### [Extract]
—————

Summary: | miRNAs are small RNAs that repress gene expression by guiding the effector protein Argonaute (Ago) to complementary sites in the 3′ UTRs of target genes. The levels of a miRNA in a given cell-type are determined by the balance of its rates of production and decay. Although much is known about miRNA production, relatively little is understood about miRNA degradation. Here, I describe the work that I’ve done to address this gap in our knowledge.
To understand the extent that degradation rate is individually specified for miRNAs, I measured miRNA dynamics in mammalian cells. Supporting individualized regulation, measured miRNA half-lives spanned two orders of magnitude. Analyses of these data suggested that interactions with targets help shape turnover rates, and indeed, we showed that target RNA-directed miRNA degradation (TDMD) – a phenomenon whereby a highly complementary target site promotes degradation of the bound miRNA – is largely responsible for driving rapid turnover of miR-7. This observation raises the possibility that TDMD might also destabilize other miRNAs.
The subsequent discovery that the protein ZSWIM8 mediates TDMD, and the identification of many miRNAs that are stabilized upon loss of ZSWIM8, confirmed that this pathway broadly shapes miRNA turnover dynamics. We investigated whether other classes of small RNAs might too be regulated by this pathway, and found that loss of the Drosophila ZSWIM8 homolog, Dora, has no discernible effect on the levels of small-interfering RNAs (siRNAs). Such protection from regulation by Dora is conferred by the Ago protein into which siRNAs load. This finding implies that effector protein identity dictates whether a small RNA is regulated by ZSWIM8.
Loss of Dora is lethal, suggesting an essential role for TDMD during development, yet this lethality precludes the rigorous analysis of dora animals. To circumvent this challenge we disrupted TDMD in a more targeted manner by identifying and perturbing a TDMD-triggering, highly complementary target site for a single miRNA in flies. Although analyses of this fly line reveal some ways in which TDMD shapes organismal development, future studies are needed to fully understand the how the regulation of miRNA degradation operates throughout the Drosophila lifecycle.

—————

### [About this exercise]
From the summary on miRNA degradation, extract the stretch from "Loss of Dora" through "the Drosophila lifecycle.", copying it word for word.

### [Record excerpts]
—————

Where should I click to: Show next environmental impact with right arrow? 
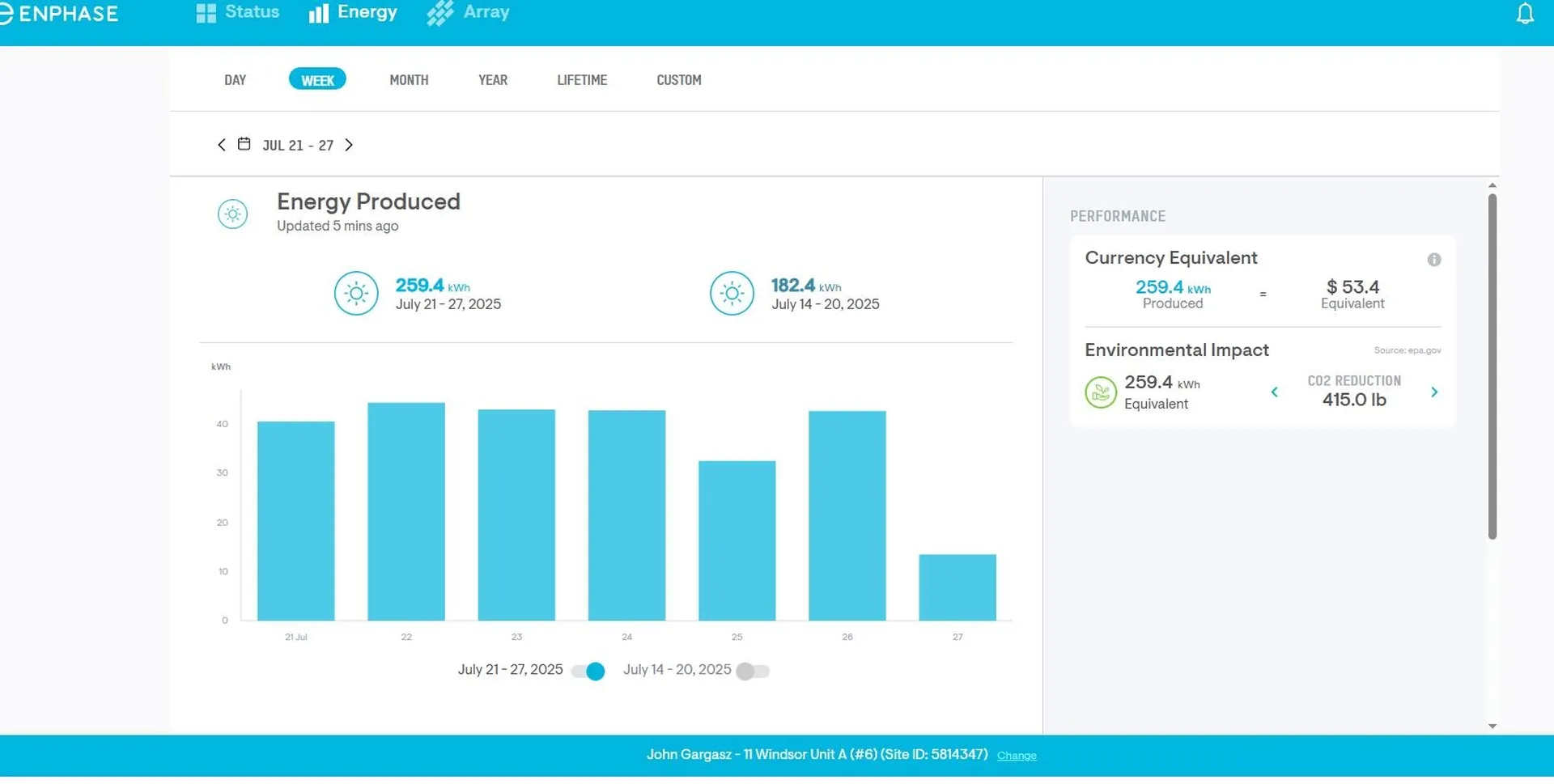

—————

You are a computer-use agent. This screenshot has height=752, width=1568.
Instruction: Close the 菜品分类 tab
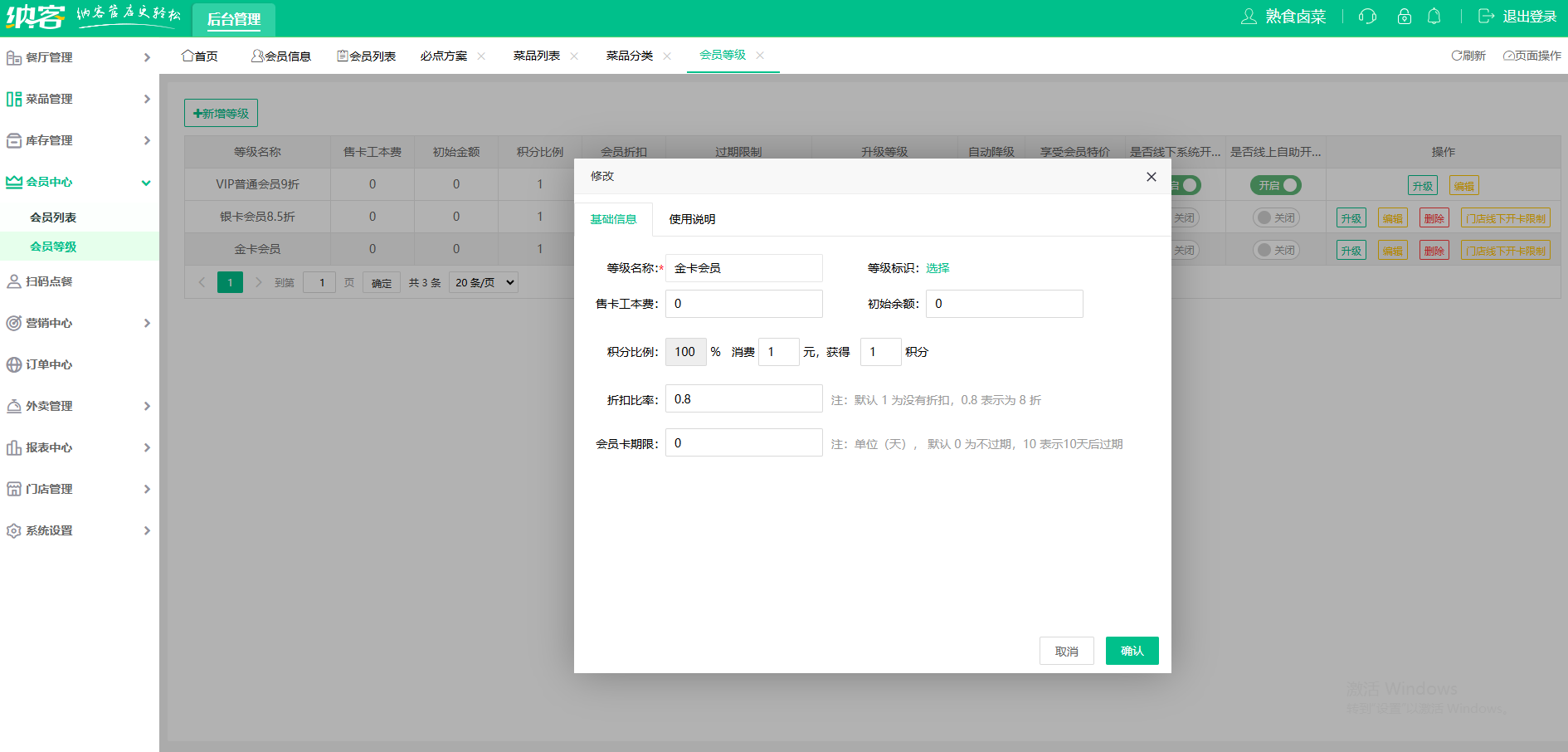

—————

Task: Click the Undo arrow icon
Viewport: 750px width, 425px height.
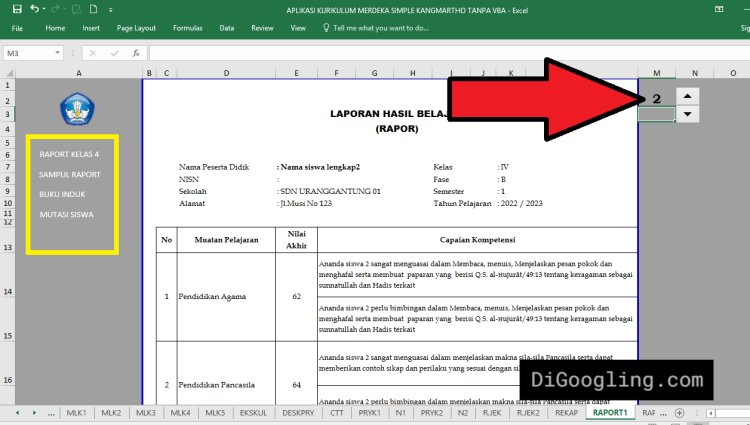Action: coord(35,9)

—————

### [Answer]
Loss of Dora is lethal, suggesting an essential role for TDMD during development, yet this lethality precludes the rigorous analysis of dora animals. To circumvent this challenge we disrupted TDMD in a more targeted manner by identifying and perturbing a TDMD-triggering, highly complementary target site for a single miRNA in flies. Although analyses of this fly line reveal some ways in which TDMD shapes organismal development, future studies are needed to fully understand the how the regulation of miRNA degradation operates throughout the Drosophila lifecycle.